Job A: Name every person mentioned in the thread about old -rt patches.
Job B: From the thread about old -rt patches, reproduce word for word the part that opens with the words containing "2007-08-07 08:52:59" and closes with "as I understand.".
------ Supplied passage ------
This is the part I don't understand. I work for a tiny company with
limited resources. It's infeasible for me to track every new kernel
release and upgrade every time. I need to pick a kernel version that has
the functionality we need, test it thoroughly with my app, and then
never touch that kernel again.

Unless I am mistaken, some people (like Thomas) have been deploying
systems based on PREEMPT_RT (or just -hrt) in indutrial settings for a
long time. (As far back as 2.6.15?) Obviously many bugs have been fixed
since then, which means that these versions contained many bugs.

How does one react when an important bug in found in a system that is
already in the field? Do they provide a way to upgrade the kernel (like
consumer-grade network routers)? Do they replace the complete system?

Regards.

2007-08-07 08:52:59

by John Sigler

[permalink] [raw]
Subject: Re: Old -rt patches

Paul E. McKenney wrote:

> John Sigler wrote:
>
>> I wrote a Linux app where I need high-resolution timers. I went all the
>> way and installed the -rt patch, which includes the -hrt patches, as far
>> as I understand.
>>
>> Since I could not afford to change kernels with every new release, I
>> decided to track the 2.6.20 branch (arbitrarily).
>>
>> At this point I'm using 2.6.20.7-rt8 (-rt8 was the last patch to the
>> 2.6.20 branch). (I see 2.6.20 is already up to .15)
------ Data segment ------
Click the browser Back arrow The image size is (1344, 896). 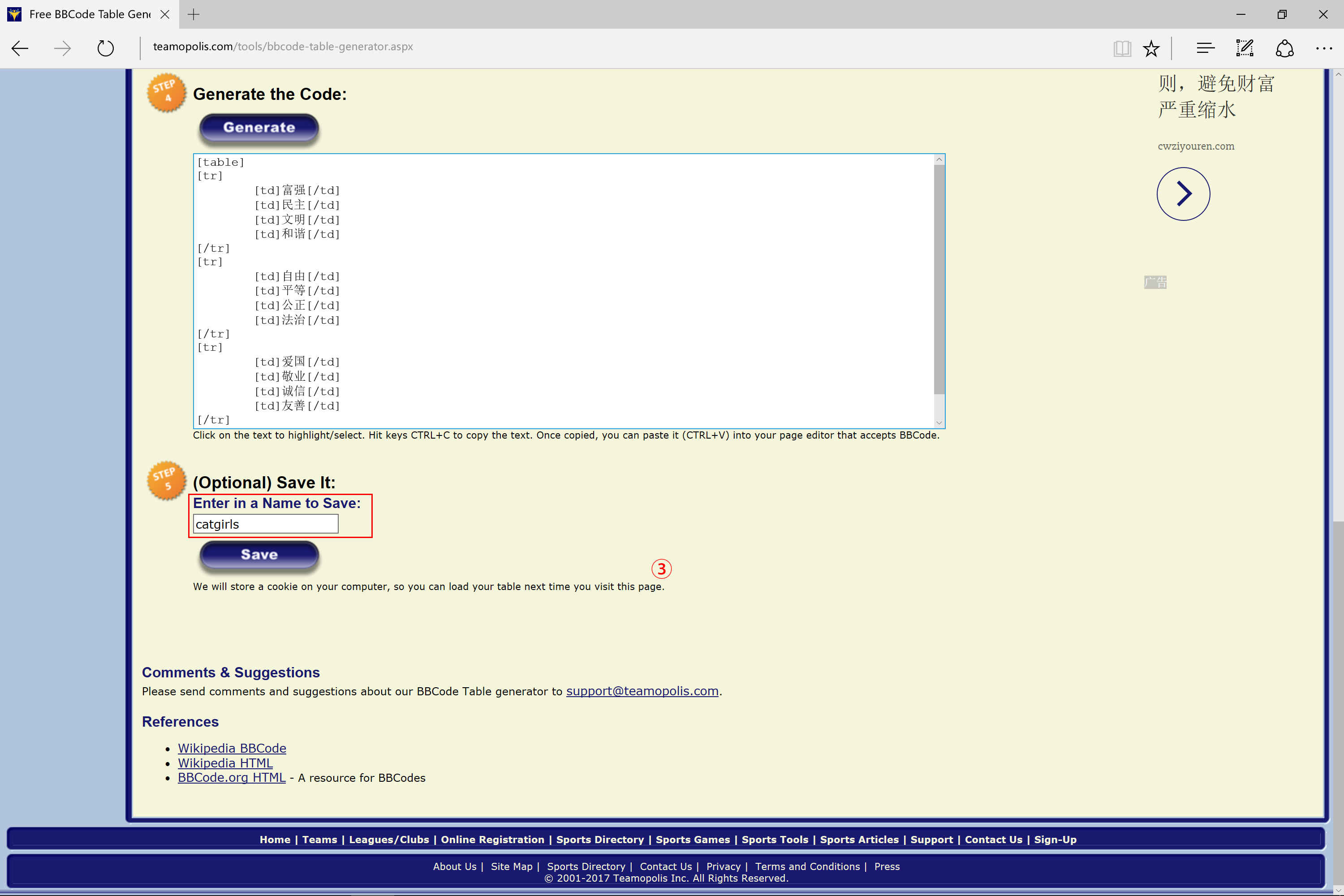click(x=20, y=48)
------
Task response A: Thomas, John Sigler, Paul E. McKenney

Task response B:
2007-08-07 08:52:59

by John Sigler

[permalink] [raw]
Subject: Re: Old -rt patches

Paul E. McKenney wrote:

> John Sigler wrote:
>
>> I wrote a Linux app where I need high-resolution timers. I went all the
>> way and installed the -rt patch, which includes the -hrt patches, as far
>> as I understand.